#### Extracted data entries

************

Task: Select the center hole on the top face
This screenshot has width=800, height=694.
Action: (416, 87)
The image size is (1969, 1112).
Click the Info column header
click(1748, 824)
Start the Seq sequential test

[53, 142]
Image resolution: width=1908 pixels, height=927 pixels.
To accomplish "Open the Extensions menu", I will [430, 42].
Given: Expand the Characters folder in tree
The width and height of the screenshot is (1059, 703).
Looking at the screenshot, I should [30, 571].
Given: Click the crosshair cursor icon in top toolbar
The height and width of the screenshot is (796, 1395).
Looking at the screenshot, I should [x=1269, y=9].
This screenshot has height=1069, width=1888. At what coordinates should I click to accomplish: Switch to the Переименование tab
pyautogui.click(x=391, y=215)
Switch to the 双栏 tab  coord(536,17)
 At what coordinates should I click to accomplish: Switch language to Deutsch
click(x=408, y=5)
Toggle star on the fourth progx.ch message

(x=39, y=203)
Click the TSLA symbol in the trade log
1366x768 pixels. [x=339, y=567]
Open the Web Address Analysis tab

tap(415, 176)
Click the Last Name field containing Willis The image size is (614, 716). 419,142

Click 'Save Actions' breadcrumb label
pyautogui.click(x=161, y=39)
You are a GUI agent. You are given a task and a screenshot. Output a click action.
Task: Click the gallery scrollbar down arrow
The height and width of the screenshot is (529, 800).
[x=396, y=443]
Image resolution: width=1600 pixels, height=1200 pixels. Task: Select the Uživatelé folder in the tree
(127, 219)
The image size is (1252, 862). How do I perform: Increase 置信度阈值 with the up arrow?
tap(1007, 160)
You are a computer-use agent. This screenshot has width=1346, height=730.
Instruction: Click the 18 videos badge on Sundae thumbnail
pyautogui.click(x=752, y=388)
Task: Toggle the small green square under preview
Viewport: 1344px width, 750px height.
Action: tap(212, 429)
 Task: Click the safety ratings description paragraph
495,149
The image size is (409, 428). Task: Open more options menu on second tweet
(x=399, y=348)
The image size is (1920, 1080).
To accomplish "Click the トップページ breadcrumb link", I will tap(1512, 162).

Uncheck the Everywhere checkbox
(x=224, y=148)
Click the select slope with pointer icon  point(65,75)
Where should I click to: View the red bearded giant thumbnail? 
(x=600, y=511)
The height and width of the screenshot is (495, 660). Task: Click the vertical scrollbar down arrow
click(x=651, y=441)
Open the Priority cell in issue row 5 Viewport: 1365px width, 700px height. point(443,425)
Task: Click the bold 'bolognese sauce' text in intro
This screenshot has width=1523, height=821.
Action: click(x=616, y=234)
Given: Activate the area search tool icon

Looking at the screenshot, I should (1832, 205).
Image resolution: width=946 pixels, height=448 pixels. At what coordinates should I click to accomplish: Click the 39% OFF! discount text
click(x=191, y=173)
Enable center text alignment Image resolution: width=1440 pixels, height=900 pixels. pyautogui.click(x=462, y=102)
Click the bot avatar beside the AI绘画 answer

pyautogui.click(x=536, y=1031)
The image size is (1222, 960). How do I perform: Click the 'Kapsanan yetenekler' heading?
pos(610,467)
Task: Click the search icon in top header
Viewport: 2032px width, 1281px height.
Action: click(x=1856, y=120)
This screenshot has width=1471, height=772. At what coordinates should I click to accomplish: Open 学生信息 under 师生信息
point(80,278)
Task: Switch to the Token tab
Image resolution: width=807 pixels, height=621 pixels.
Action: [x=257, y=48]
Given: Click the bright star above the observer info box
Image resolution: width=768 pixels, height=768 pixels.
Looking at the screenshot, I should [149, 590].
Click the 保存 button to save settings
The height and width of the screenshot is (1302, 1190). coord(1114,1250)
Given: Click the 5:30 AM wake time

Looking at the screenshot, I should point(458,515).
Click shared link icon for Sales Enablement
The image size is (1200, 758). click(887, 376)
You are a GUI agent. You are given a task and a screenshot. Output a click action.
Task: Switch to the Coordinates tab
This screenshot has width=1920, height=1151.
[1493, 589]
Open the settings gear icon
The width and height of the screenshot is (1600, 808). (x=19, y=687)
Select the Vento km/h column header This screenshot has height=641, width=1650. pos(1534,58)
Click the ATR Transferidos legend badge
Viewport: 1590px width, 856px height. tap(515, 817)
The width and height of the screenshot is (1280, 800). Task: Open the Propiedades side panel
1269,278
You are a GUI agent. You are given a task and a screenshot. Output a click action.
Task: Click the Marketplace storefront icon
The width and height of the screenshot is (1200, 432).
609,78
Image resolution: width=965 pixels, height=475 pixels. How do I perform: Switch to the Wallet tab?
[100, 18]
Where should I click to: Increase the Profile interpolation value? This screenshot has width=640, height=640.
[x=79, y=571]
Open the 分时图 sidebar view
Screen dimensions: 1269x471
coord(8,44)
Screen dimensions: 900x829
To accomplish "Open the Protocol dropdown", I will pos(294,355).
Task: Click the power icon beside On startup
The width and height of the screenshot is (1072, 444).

************

#### Task
Rewrite the lines above with every occurrence of "Image resolution" changed to "Screen resolution" across all items. Leave everything else untouched.

#### Expected output
Task: Select the center hole on the top face
This screenshot has width=800, height=694.
Action: (416, 87)
The image size is (1969, 1112).
Click the Info column header
click(1748, 824)
Start the Seq sequential test

[53, 142]
Screen resolution: width=1908 pixels, height=927 pixels.
To accomplish "Open the Extensions menu", I will [430, 42].
Given: Expand the Characters folder in tree
The width and height of the screenshot is (1059, 703).
Looking at the screenshot, I should [30, 571].
Given: Click the crosshair cursor icon in top toolbar
The height and width of the screenshot is (796, 1395).
Looking at the screenshot, I should [x=1269, y=9].
This screenshot has height=1069, width=1888. At what coordinates should I click to accomplish: Switch to the Переименование tab
pyautogui.click(x=391, y=215)
Switch to the 双栏 tab  coord(536,17)
 At what coordinates should I click to accomplish: Switch language to Deutsch
click(x=408, y=5)
Toggle star on the fourth progx.ch message

(x=39, y=203)
Click the TSLA symbol in the trade log
1366x768 pixels. [x=339, y=567]
Open the Web Address Analysis tab

tap(415, 176)
Click the Last Name field containing Willis The image size is (614, 716). 419,142

Click 'Save Actions' breadcrumb label
pyautogui.click(x=161, y=39)
You are a GUI agent. You are given a task and a screenshot. Output a click action.
Task: Click the gallery scrollbar down arrow
The height and width of the screenshot is (529, 800).
[x=396, y=443]
Screen resolution: width=1600 pixels, height=1200 pixels. Task: Select the Uživatelé folder in the tree
(127, 219)
The image size is (1252, 862). How do I perform: Increase 置信度阈值 with the up arrow?
tap(1007, 160)
You are a computer-use agent. This screenshot has width=1346, height=730.
Instruction: Click the 18 videos badge on Sundae thumbnail
pyautogui.click(x=752, y=388)
Task: Toggle the small green square under preview
Viewport: 1344px width, 750px height.
Action: tap(212, 429)
 Task: Click the safety ratings description paragraph
495,149
The image size is (409, 428). Task: Open more options menu on second tweet
(x=399, y=348)
The image size is (1920, 1080).
To accomplish "Click the トップページ breadcrumb link", I will tap(1512, 162).

Uncheck the Everywhere checkbox
(x=224, y=148)
Click the select slope with pointer icon  point(65,75)
Where should I click to: View the red bearded giant thumbnail? 
(x=600, y=511)
The height and width of the screenshot is (495, 660). Task: Click the vertical scrollbar down arrow
click(x=651, y=441)
Open the Priority cell in issue row 5 Viewport: 1365px width, 700px height. point(443,425)
Task: Click the bold 'bolognese sauce' text in intro
This screenshot has width=1523, height=821.
Action: click(x=616, y=234)
Given: Activate the area search tool icon

Looking at the screenshot, I should (1832, 205).
Screen resolution: width=946 pixels, height=448 pixels. At what coordinates should I click to accomplish: Click the 39% OFF! discount text
click(x=191, y=173)
Enable center text alignment Screen resolution: width=1440 pixels, height=900 pixels. pyautogui.click(x=462, y=102)
Click the bot avatar beside the AI绘画 answer

pyautogui.click(x=536, y=1031)
The image size is (1222, 960). How do I perform: Click the 'Kapsanan yetenekler' heading?
pos(610,467)
Task: Click the search icon in top header
Viewport: 2032px width, 1281px height.
Action: click(x=1856, y=120)
This screenshot has width=1471, height=772. At what coordinates should I click to accomplish: Open 学生信息 under 师生信息
point(80,278)
Task: Switch to the Token tab
Screen resolution: width=807 pixels, height=621 pixels.
Action: [x=257, y=48]
Given: Click the bright star above the observer info box
Screen resolution: width=768 pixels, height=768 pixels.
Looking at the screenshot, I should [149, 590].
Click the 保存 button to save settings
The height and width of the screenshot is (1302, 1190). coord(1114,1250)
Given: Click the 5:30 AM wake time

Looking at the screenshot, I should point(458,515).
Click shared link icon for Sales Enablement
The image size is (1200, 758). click(887, 376)
You are a GUI agent. You are given a task and a screenshot. Output a click action.
Task: Switch to the Coordinates tab
This screenshot has width=1920, height=1151.
[1493, 589]
Open the settings gear icon
The width and height of the screenshot is (1600, 808). (x=19, y=687)
Select the Vento km/h column header This screenshot has height=641, width=1650. pos(1534,58)
Click the ATR Transferidos legend badge
Viewport: 1590px width, 856px height. tap(515, 817)
The width and height of the screenshot is (1280, 800). Task: Open the Propiedades side panel
1269,278
You are a GUI agent. You are given a task and a screenshot. Output a click action.
Task: Click the Marketplace storefront icon
The width and height of the screenshot is (1200, 432).
609,78
Screen resolution: width=965 pixels, height=475 pixels. How do I perform: Switch to the Wallet tab?
[100, 18]
Where should I click to: Increase the Profile interpolation value? This screenshot has width=640, height=640.
[x=79, y=571]
Open the 分时图 sidebar view
Screen dimensions: 1269x471
coord(8,44)
Screen dimensions: 900x829
To accomplish "Open the Protocol dropdown", I will pos(294,355).
Task: Click the power icon beside On startup
The width and height of the screenshot is (1072, 444).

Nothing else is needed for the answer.